■ EXERCISE GOAL ■
Reproduce the lines running from the one containing "Viewport: 913px width, 796px height." through the end of the records, inclusive, substituting "magnifying glass" for "magnifier" and leaving all other text unchanged.

■ LISTED RECORDS ■
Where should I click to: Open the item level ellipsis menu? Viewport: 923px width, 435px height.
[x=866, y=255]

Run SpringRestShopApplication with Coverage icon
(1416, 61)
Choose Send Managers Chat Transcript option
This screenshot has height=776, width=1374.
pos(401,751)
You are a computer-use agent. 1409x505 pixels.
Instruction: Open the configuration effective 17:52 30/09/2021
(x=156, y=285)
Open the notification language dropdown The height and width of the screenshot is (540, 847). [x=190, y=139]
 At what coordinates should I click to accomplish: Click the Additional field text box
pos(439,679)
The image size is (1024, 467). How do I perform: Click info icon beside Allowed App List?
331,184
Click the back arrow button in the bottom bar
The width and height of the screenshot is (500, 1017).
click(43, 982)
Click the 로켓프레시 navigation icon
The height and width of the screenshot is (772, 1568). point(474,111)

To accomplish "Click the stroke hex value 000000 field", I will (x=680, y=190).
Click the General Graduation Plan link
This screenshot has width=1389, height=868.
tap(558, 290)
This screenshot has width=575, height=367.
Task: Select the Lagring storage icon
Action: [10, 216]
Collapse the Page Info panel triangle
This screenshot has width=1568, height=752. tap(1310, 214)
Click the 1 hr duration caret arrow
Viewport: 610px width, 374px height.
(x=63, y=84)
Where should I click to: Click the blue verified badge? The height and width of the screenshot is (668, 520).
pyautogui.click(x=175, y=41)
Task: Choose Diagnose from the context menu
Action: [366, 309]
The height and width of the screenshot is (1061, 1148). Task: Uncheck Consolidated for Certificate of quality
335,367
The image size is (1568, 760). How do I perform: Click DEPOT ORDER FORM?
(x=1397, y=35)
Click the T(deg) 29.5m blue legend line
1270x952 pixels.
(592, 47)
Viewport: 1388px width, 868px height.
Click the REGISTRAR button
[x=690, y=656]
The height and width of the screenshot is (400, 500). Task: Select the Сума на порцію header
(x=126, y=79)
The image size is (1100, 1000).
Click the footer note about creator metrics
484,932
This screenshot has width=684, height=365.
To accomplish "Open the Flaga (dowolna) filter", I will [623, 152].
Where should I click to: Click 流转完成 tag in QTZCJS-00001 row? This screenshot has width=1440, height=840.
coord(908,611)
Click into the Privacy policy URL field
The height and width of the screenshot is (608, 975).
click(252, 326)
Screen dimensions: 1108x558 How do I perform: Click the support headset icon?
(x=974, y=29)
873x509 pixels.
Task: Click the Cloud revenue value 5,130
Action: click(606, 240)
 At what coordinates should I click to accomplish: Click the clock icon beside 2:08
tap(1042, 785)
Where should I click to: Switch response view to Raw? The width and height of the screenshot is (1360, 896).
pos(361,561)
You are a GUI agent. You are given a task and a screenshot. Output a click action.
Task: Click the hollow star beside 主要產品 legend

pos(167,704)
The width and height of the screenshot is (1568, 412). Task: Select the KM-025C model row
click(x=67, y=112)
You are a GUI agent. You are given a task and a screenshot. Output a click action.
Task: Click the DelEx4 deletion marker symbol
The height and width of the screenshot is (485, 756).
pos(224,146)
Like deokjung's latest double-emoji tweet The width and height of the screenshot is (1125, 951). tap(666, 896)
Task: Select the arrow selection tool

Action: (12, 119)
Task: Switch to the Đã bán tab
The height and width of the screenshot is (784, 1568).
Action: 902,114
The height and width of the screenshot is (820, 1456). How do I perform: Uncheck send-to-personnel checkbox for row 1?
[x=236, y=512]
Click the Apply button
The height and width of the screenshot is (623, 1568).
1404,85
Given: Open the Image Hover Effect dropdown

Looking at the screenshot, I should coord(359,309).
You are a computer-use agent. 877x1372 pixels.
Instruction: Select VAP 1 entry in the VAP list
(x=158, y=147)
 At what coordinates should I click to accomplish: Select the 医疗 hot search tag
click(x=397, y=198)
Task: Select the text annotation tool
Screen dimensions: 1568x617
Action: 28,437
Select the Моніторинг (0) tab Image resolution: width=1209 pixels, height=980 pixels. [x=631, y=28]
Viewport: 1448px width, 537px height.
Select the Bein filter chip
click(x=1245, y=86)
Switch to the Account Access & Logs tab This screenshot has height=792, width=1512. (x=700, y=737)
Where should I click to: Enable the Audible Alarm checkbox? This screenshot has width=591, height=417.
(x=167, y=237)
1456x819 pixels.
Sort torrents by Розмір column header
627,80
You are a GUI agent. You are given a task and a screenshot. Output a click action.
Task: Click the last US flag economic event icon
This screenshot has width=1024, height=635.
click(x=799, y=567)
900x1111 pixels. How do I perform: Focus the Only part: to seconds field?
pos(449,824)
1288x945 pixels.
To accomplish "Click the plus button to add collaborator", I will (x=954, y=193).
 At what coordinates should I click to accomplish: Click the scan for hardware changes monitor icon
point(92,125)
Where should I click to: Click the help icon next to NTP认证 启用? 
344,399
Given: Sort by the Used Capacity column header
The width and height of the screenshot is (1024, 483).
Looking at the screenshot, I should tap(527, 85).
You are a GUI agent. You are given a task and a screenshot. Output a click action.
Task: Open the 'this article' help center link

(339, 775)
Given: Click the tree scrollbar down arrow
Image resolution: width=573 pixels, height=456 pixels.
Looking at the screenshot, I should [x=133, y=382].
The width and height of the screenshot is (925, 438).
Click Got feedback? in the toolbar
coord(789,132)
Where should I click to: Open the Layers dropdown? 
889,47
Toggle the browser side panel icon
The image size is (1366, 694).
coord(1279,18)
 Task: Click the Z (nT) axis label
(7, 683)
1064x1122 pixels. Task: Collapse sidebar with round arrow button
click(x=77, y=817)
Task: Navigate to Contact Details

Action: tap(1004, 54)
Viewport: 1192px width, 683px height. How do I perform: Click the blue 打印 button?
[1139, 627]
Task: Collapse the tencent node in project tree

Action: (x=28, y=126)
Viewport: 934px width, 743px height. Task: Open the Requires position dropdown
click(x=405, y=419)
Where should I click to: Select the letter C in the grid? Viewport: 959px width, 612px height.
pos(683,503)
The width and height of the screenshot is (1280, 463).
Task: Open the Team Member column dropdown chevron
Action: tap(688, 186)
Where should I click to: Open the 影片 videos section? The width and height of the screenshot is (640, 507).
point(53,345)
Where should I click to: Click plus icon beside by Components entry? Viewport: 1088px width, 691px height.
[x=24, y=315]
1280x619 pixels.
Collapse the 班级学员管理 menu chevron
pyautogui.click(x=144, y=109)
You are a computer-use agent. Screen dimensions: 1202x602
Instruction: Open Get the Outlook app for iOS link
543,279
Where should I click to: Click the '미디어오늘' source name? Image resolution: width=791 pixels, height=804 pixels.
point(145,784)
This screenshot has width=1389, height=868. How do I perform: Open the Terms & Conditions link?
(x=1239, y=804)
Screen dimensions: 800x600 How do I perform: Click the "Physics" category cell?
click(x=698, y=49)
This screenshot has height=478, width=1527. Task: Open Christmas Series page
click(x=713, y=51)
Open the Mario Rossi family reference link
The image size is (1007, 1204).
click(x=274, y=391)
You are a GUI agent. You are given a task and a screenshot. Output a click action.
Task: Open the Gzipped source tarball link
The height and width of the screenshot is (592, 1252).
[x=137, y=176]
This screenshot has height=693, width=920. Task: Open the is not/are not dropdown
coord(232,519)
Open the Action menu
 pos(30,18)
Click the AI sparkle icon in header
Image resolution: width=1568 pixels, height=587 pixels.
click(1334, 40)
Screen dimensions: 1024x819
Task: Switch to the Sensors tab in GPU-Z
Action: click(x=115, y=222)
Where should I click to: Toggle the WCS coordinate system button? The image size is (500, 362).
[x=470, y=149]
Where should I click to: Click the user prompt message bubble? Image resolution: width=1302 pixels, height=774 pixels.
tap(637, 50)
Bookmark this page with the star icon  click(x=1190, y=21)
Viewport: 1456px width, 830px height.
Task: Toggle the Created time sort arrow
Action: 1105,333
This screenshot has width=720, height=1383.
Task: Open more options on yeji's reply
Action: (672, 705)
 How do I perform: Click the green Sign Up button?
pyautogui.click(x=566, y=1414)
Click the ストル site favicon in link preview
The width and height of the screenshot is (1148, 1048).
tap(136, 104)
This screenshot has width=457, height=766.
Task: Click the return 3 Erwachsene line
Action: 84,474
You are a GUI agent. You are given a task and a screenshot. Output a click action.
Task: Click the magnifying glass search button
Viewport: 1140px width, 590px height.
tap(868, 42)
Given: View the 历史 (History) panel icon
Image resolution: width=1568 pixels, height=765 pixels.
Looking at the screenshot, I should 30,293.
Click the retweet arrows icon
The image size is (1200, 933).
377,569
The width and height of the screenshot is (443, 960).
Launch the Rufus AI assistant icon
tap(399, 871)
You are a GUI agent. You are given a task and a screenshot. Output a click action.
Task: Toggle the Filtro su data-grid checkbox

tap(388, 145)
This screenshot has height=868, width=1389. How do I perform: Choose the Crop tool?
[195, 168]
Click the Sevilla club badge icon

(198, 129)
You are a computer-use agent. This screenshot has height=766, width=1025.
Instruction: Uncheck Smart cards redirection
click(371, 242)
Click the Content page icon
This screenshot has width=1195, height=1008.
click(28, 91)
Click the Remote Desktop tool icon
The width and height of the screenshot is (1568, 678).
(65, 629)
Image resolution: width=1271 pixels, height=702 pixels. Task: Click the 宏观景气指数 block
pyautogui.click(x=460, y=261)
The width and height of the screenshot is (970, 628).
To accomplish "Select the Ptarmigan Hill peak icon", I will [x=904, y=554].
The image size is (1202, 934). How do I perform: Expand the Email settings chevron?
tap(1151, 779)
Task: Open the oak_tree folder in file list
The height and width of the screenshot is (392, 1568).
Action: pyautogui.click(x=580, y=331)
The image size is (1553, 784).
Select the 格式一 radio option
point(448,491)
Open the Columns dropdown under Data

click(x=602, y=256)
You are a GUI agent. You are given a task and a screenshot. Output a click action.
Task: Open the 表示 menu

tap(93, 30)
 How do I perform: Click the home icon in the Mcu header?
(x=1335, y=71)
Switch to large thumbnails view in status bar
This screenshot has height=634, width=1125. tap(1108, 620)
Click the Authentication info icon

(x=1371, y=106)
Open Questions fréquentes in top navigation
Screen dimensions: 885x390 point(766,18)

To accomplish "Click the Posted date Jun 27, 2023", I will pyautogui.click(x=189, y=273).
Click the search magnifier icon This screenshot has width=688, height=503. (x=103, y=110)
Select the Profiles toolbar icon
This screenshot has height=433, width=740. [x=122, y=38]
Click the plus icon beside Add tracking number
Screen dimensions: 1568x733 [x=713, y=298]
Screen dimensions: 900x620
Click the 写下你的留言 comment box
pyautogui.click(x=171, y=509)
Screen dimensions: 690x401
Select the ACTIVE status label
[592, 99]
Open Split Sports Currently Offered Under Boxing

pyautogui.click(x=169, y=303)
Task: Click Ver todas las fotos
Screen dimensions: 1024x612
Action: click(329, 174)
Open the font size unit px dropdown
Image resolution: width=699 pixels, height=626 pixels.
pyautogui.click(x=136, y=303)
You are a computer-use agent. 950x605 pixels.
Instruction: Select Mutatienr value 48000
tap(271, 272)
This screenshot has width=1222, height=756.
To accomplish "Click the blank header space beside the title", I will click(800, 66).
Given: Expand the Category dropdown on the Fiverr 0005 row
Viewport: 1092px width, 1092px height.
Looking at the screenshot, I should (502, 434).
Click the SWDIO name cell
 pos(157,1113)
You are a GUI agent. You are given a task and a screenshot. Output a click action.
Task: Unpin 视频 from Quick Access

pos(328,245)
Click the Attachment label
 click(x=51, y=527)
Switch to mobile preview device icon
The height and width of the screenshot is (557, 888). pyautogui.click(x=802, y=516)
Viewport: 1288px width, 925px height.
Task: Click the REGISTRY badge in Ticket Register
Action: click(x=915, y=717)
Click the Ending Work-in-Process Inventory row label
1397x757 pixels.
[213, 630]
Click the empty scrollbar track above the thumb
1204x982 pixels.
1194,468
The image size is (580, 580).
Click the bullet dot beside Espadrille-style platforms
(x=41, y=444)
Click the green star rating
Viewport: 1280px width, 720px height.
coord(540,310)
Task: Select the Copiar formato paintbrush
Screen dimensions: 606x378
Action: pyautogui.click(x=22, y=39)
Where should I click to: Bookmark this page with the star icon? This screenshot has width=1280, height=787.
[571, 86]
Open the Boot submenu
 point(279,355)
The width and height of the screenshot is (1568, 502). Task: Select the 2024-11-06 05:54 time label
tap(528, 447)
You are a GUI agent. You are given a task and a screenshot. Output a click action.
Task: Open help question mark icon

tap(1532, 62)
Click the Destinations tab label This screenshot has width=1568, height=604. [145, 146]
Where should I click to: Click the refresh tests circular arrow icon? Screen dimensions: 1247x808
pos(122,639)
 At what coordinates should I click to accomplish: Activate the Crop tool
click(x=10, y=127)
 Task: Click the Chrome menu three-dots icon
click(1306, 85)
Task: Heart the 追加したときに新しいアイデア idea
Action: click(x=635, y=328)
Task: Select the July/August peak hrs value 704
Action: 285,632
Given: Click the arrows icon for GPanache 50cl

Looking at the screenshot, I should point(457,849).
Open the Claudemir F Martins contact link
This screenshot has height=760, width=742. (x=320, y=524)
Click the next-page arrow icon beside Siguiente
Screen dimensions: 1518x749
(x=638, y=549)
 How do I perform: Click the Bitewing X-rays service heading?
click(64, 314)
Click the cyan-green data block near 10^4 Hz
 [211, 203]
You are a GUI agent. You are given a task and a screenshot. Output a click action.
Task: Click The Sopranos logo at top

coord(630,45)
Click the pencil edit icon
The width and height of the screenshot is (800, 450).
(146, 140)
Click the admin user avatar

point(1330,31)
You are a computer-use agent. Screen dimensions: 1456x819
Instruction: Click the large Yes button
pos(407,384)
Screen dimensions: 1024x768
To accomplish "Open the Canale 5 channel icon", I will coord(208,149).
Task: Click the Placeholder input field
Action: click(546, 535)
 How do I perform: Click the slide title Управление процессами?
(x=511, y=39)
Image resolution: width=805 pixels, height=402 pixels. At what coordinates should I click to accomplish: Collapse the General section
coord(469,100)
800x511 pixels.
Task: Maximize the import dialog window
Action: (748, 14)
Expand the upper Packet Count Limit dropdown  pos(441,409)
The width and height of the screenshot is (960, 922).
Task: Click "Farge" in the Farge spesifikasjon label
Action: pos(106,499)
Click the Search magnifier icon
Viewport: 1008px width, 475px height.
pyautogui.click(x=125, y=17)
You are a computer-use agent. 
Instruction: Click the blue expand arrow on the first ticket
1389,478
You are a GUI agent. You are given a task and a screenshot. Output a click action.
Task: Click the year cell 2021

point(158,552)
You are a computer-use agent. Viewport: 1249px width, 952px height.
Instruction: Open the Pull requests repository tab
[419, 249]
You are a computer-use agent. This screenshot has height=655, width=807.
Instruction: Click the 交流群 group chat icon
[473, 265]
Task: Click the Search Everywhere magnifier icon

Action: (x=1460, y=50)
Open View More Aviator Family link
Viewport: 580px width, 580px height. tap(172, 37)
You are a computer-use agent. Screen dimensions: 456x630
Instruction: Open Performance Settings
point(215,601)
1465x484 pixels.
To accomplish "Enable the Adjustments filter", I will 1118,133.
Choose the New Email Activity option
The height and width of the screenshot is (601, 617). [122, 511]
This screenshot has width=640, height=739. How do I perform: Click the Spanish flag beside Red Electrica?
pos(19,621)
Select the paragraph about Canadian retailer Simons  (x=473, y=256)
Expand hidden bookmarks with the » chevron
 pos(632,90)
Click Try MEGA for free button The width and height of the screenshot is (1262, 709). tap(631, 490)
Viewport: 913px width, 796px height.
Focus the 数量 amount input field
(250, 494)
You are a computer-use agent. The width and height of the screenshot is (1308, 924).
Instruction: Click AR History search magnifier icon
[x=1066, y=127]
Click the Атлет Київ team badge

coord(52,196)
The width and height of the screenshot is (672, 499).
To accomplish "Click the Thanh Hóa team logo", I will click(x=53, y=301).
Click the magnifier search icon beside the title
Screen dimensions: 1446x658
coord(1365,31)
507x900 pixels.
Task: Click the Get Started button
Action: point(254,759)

■ WRITTEN ANSWER ■
Viewport: 913px width, 796px height.
Focus the 数量 amount input field
(250, 494)
You are a computer-use agent. The width and height of the screenshot is (1308, 924).
Instruction: Click AR History search magnifying glass icon
[x=1066, y=127]
Click the Атлет Київ team badge

coord(52,196)
The width and height of the screenshot is (672, 499).
To accomplish "Click the Thanh Hóa team logo", I will click(x=53, y=301).
Click the magnifying glass search icon beside the title
Screen dimensions: 1446x658
coord(1365,31)
507x900 pixels.
Task: Click the Get Started button
Action: point(254,759)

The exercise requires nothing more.